━━ DATA SHOWN ━━
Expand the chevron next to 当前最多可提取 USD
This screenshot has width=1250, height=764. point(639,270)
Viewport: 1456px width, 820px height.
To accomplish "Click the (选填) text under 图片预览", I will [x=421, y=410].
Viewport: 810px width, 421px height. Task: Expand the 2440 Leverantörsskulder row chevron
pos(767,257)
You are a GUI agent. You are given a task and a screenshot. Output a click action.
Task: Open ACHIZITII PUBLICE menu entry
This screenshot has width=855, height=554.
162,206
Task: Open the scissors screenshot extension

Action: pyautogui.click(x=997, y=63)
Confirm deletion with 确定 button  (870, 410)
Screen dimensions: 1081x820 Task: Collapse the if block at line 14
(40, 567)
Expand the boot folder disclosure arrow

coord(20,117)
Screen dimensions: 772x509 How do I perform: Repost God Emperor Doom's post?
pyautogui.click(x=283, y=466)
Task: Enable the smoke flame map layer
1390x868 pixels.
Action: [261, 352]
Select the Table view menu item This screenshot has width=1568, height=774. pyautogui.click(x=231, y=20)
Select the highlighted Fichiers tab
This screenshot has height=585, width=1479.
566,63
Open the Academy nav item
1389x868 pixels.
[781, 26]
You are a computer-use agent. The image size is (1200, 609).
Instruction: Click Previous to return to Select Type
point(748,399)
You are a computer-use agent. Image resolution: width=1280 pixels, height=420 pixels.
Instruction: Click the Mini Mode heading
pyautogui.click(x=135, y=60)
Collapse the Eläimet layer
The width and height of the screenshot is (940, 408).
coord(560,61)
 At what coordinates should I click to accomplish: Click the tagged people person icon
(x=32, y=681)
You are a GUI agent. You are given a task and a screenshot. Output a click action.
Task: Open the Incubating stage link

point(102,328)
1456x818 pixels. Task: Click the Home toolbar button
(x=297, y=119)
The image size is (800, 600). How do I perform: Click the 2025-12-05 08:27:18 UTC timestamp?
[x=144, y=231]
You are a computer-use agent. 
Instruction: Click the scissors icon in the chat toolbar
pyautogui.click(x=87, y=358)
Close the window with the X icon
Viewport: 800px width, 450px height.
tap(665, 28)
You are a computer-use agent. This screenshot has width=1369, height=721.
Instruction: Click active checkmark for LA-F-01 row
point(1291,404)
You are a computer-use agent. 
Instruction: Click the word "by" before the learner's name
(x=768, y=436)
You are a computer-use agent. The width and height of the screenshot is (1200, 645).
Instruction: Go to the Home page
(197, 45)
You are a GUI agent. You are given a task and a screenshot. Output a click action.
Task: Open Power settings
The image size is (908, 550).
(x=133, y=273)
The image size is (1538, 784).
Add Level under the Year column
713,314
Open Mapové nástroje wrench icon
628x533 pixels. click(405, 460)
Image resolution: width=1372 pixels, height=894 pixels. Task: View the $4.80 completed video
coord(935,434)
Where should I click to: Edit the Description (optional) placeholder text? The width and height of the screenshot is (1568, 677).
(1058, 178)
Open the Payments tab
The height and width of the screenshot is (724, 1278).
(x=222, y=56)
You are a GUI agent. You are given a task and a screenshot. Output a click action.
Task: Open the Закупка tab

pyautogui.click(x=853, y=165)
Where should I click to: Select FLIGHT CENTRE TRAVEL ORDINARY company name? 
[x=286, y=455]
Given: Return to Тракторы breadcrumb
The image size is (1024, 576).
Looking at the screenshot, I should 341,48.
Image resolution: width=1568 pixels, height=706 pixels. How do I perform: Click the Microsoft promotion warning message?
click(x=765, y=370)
━━━
- _GIVEN REQUEST_
Reproduce every line above that contains the word "text", copying each line in full. Letter case counts.

- _EXERCISE RESULT_
To accomplish "Click the (选填) text under 图片预览", I will [x=421, y=410].
Where should I click to: Edit the Description (optional) placeholder text? The width and height of the screenshot is (1568, 677).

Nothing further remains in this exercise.